The effect of metal ions on the molecular clustering of cytidine in aqueous solution was studied by mass spectrometric analysis of clusters isolated from liquid droplets, and two types of cytidine clustering depending on the coexisting ions were observed. In the presence of alkali metal ion (Li+, Na+, K+) or alkaline earth metal ion (Mg2+, Ca2+) in solution, cytidine molecules aggregated around these ions through the electrostatic interaction, which is similar to the solvation of ions by solvent molecules. In these cases, the predominant cytidine clusters were M n +(Cy) a , where a = 1 ∼ 4 for alkali metal ion and a = 1 ∼ 8 for alkaline earth metal ion, respectively. The number of cytidine molecules in the clusters had strong dependence on the charge density of the metal ion.
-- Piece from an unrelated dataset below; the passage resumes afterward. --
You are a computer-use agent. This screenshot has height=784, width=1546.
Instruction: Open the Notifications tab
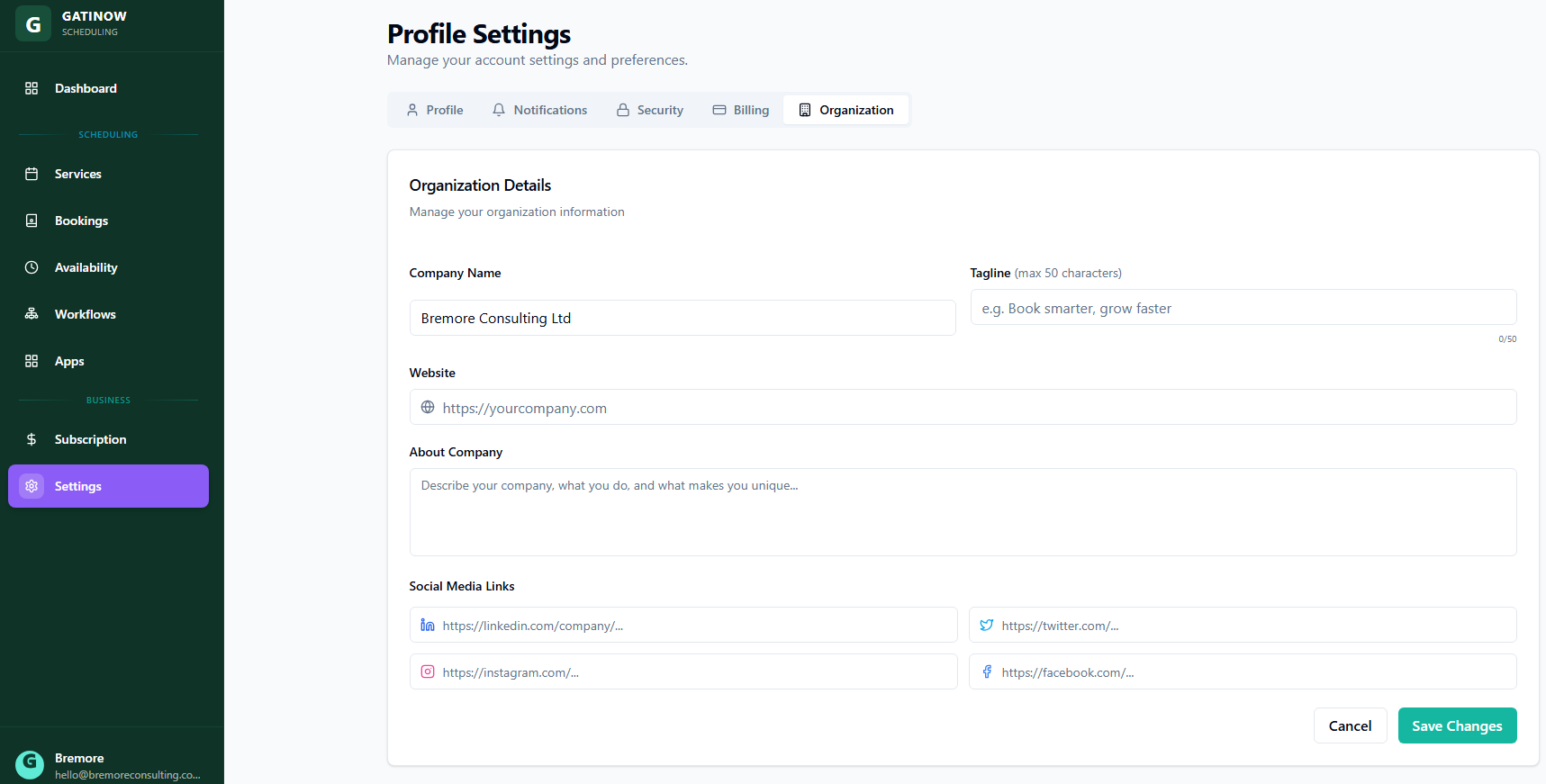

On the other hand, in the presence of other divalent metal ions (Mn2+, Zn2+) having 3d electrons, the cytidine clusters had a specific structure represented by M2+Cl-(Cy) b , where b = 2 or 3. This was characterized as coordination of cytidine to the metal ion, where the cytidine works as a bidentate ligand. These showed that the clustering of cytidine was controlled by the interaction with the coexisting metal ion in a solution. This would concern the role of a metal ion on the biological processes.